§ Requirement
I would like every record printed again, exactly as shown.
*** Opening Exercise data ***
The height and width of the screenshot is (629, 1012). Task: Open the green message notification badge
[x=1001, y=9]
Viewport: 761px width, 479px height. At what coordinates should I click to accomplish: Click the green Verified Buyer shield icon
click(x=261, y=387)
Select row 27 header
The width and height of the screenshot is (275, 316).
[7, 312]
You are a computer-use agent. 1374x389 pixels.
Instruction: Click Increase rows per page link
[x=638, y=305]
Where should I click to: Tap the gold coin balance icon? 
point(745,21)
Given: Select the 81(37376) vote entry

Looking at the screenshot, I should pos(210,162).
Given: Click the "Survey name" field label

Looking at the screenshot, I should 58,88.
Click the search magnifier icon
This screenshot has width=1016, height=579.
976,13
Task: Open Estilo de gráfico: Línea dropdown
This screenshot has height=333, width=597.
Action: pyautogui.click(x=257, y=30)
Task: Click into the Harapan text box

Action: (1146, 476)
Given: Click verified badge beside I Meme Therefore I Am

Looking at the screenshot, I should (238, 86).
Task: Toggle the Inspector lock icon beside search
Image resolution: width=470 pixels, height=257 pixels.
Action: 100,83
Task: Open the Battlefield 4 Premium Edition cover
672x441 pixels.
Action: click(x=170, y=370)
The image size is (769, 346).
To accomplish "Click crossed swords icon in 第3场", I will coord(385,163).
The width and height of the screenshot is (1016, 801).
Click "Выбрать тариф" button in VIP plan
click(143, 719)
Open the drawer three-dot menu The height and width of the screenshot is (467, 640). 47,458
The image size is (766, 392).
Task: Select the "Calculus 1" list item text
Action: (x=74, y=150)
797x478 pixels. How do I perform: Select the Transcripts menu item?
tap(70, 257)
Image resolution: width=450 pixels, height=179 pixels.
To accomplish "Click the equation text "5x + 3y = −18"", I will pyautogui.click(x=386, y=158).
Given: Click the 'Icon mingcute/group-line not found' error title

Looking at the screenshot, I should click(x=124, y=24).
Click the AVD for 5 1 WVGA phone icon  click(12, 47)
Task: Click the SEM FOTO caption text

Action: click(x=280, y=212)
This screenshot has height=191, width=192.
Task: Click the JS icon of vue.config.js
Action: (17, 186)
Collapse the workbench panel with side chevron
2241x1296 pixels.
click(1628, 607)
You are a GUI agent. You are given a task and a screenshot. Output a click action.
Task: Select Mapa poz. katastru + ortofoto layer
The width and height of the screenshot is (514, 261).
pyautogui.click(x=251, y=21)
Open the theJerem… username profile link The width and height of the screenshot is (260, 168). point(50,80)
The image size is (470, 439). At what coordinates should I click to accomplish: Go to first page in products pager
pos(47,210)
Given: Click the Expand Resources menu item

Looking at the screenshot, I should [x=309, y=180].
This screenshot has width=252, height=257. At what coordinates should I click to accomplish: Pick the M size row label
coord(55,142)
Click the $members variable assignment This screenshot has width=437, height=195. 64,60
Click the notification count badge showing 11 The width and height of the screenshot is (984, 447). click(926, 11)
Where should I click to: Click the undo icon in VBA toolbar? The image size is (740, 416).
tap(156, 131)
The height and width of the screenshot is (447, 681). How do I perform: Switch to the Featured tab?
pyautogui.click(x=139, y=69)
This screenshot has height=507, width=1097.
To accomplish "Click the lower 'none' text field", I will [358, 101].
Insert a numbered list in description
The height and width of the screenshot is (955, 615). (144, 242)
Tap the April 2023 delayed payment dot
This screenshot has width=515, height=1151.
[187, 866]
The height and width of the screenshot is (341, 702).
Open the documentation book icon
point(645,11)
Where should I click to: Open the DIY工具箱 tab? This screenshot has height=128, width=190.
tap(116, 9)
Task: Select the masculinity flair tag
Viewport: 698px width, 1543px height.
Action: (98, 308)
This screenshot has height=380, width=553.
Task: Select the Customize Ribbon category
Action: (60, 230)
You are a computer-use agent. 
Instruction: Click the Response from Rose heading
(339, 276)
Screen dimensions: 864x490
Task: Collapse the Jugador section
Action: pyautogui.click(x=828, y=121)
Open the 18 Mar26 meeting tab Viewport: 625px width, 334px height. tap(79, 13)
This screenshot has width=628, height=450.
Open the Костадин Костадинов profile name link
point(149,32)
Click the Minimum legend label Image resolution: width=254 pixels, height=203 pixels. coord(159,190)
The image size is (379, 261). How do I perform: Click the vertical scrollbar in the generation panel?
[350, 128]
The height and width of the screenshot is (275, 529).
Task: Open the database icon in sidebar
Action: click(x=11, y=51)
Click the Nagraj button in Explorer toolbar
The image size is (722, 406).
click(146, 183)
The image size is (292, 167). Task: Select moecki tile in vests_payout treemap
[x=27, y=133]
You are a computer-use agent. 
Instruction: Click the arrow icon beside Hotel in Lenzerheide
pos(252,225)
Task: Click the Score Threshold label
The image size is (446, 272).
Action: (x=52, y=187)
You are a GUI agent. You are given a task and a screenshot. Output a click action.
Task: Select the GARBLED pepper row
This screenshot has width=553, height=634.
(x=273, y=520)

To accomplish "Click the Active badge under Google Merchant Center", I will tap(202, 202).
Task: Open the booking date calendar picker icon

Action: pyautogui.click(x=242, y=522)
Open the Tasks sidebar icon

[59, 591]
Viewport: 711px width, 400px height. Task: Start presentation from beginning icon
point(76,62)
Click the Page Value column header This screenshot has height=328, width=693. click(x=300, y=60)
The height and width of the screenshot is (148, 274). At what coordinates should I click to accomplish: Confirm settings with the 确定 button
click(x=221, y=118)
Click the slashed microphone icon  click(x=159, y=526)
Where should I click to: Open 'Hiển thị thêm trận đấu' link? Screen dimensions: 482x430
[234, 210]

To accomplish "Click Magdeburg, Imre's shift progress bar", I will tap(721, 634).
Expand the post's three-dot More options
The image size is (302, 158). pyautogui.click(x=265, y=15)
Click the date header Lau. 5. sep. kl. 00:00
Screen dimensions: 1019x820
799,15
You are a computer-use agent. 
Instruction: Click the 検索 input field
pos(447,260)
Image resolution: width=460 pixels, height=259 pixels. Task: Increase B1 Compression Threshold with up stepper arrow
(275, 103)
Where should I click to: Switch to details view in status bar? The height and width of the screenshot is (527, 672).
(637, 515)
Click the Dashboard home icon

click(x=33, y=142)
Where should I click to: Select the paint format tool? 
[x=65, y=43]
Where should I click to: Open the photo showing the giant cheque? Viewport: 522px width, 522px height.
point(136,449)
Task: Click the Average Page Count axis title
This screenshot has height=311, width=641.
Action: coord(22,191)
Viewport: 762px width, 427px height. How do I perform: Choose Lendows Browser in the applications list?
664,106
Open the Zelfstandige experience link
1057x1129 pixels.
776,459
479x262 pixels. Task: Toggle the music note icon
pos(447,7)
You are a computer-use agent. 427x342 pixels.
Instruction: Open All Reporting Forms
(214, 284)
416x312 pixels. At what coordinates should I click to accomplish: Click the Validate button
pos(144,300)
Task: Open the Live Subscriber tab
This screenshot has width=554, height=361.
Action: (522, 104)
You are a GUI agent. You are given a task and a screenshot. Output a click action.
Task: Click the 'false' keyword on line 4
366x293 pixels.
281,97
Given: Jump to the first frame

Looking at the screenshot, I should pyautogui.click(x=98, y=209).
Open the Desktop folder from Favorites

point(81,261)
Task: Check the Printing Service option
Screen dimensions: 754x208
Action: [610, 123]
*** Closing Exercise data ***
§ Output of the task
The height and width of the screenshot is (629, 1012). Task: Open the green message notification badge
[x=1001, y=9]
Viewport: 761px width, 479px height. At what coordinates should I click to accomplish: Click the green Verified Buyer shield icon
click(x=261, y=387)
Select row 27 header
The width and height of the screenshot is (275, 316).
[7, 312]
You are a computer-use agent. 1374x389 pixels.
Instruction: Click Increase rows per page link
[x=638, y=305]
Where should I click to: Tap the gold coin balance icon? 
point(745,21)
Given: Select the 81(37376) vote entry

Looking at the screenshot, I should pos(210,162).
Given: Click the "Survey name" field label

Looking at the screenshot, I should 58,88.
Click the search magnifier icon
This screenshot has width=1016, height=579.
976,13
Task: Open Estilo de gráfico: Línea dropdown
This screenshot has height=333, width=597.
Action: pyautogui.click(x=257, y=30)
Task: Click into the Harapan text box

Action: (1146, 476)
Given: Click verified badge beside I Meme Therefore I Am

Looking at the screenshot, I should (238, 86).
Task: Toggle the Inspector lock icon beside search
Image resolution: width=470 pixels, height=257 pixels.
Action: 100,83
Task: Open the Battlefield 4 Premium Edition cover
672x441 pixels.
Action: click(x=170, y=370)
The image size is (769, 346).
To accomplish "Click crossed swords icon in 第3场", I will coord(385,163).
The width and height of the screenshot is (1016, 801).
Click "Выбрать тариф" button in VIP plan
click(143, 719)
Open the drawer three-dot menu The height and width of the screenshot is (467, 640). 47,458
The image size is (766, 392).
Task: Select the "Calculus 1" list item text
Action: (x=74, y=150)
797x478 pixels. How do I perform: Select the Transcripts menu item?
tap(70, 257)
Image resolution: width=450 pixels, height=179 pixels.
To accomplish "Click the equation text "5x + 3y = −18"", I will pyautogui.click(x=386, y=158).
Given: Click the 'Icon mingcute/group-line not found' error title

Looking at the screenshot, I should click(x=124, y=24).
Click the AVD for 5 1 WVGA phone icon  click(12, 47)
Task: Click the SEM FOTO caption text

Action: click(x=280, y=212)
This screenshot has height=191, width=192.
Task: Click the JS icon of vue.config.js
Action: (17, 186)
Collapse the workbench panel with side chevron
2241x1296 pixels.
click(1628, 607)
You are a GUI agent. You are given a task and a screenshot. Output a click action.
Task: Select Mapa poz. katastru + ortofoto layer
The width and height of the screenshot is (514, 261).
pyautogui.click(x=251, y=21)
Open the theJerem… username profile link The width and height of the screenshot is (260, 168). point(50,80)
The image size is (470, 439). At what coordinates should I click to accomplish: Go to first page in products pager
pos(47,210)
Given: Click the Expand Resources menu item

Looking at the screenshot, I should [x=309, y=180].
This screenshot has width=252, height=257. At what coordinates should I click to accomplish: Pick the M size row label
coord(55,142)
Click the $members variable assignment This screenshot has width=437, height=195. 64,60
Click the notification count badge showing 11 The width and height of the screenshot is (984, 447). click(926, 11)
Where should I click to: Click the undo icon in VBA toolbar? The image size is (740, 416).
tap(156, 131)
The height and width of the screenshot is (447, 681). How do I perform: Switch to the Featured tab?
pyautogui.click(x=139, y=69)
This screenshot has height=507, width=1097.
To accomplish "Click the lower 'none' text field", I will [358, 101].
Insert a numbered list in description
The height and width of the screenshot is (955, 615). (144, 242)
Tap the April 2023 delayed payment dot
This screenshot has width=515, height=1151.
[187, 866]
The height and width of the screenshot is (341, 702).
Open the documentation book icon
point(645,11)
Where should I click to: Open the DIY工具箱 tab? This screenshot has height=128, width=190.
tap(116, 9)
Task: Select the masculinity flair tag
Viewport: 698px width, 1543px height.
Action: (98, 308)
This screenshot has height=380, width=553.
Task: Select the Customize Ribbon category
Action: (60, 230)
You are a computer-use agent. 
Instruction: Click the Response from Rose heading
(339, 276)
Screen dimensions: 864x490
Task: Collapse the Jugador section
Action: pyautogui.click(x=828, y=121)
Open the 18 Mar26 meeting tab Viewport: 625px width, 334px height. tap(79, 13)
This screenshot has width=628, height=450.
Open the Костадин Костадинов profile name link
point(149,32)
Click the Minimum legend label Image resolution: width=254 pixels, height=203 pixels. coord(159,190)
The image size is (379, 261). How do I perform: Click the vertical scrollbar in the generation panel?
[350, 128]
The height and width of the screenshot is (275, 529).
Task: Open the database icon in sidebar
Action: click(x=11, y=51)
Click the Nagraj button in Explorer toolbar
The image size is (722, 406).
click(146, 183)
The image size is (292, 167). Task: Select moecki tile in vests_payout treemap
[x=27, y=133]
You are a computer-use agent. 
Instruction: Click the arrow icon beside Hotel in Lenzerheide
pos(252,225)
Task: Click the Score Threshold label
The image size is (446, 272).
Action: (x=52, y=187)
You are a GUI agent. You are given a task and a screenshot. Output a click action.
Task: Select the GARBLED pepper row
This screenshot has width=553, height=634.
(x=273, y=520)

To accomplish "Click the Active badge under Google Merchant Center", I will tap(202, 202).
Task: Open the booking date calendar picker icon

Action: pyautogui.click(x=242, y=522)
Open the Tasks sidebar icon

[59, 591]
Viewport: 711px width, 400px height. Task: Start presentation from beginning icon
point(76,62)
Click the Page Value column header This screenshot has height=328, width=693. click(x=300, y=60)
The height and width of the screenshot is (148, 274). At what coordinates should I click to accomplish: Confirm settings with the 确定 button
click(x=221, y=118)
Click the slashed microphone icon  click(x=159, y=526)
Where should I click to: Open 'Hiển thị thêm trận đấu' link? Screen dimensions: 482x430
[234, 210]

To accomplish "Click Magdeburg, Imre's shift progress bar", I will tap(721, 634).
Expand the post's three-dot More options
The image size is (302, 158). pyautogui.click(x=265, y=15)
Click the date header Lau. 5. sep. kl. 00:00
Screen dimensions: 1019x820
799,15
You are a computer-use agent. 
Instruction: Click the 検索 input field
pos(447,260)
Image resolution: width=460 pixels, height=259 pixels. Task: Increase B1 Compression Threshold with up stepper arrow
(275, 103)
Where should I click to: Switch to details view in status bar? The height and width of the screenshot is (527, 672).
(637, 515)
Click the Dashboard home icon

click(x=33, y=142)
Where should I click to: Select the paint format tool? 
[x=65, y=43]
Where should I click to: Open the photo showing the giant cheque? Viewport: 522px width, 522px height.
point(136,449)
Task: Click the Average Page Count axis title
This screenshot has height=311, width=641.
Action: coord(22,191)
Viewport: 762px width, 427px height. How do I perform: Choose Lendows Browser in the applications list?
664,106
Open the Zelfstandige experience link
1057x1129 pixels.
776,459
479x262 pixels. Task: Toggle the music note icon
pos(447,7)
You are a computer-use agent. 427x342 pixels.
Instruction: Open All Reporting Forms
(214, 284)
416x312 pixels. At what coordinates should I click to accomplish: Click the Validate button
pos(144,300)
Task: Open the Live Subscriber tab
This screenshot has width=554, height=361.
Action: (522, 104)
You are a GUI agent. You are given a task and a screenshot. Output a click action.
Task: Click the 'false' keyword on line 4
366x293 pixels.
281,97
Given: Jump to the first frame

Looking at the screenshot, I should pyautogui.click(x=98, y=209).
Open the Desktop folder from Favorites

point(81,261)
Task: Check the Printing Service option
Screen dimensions: 754x208
Action: [610, 123]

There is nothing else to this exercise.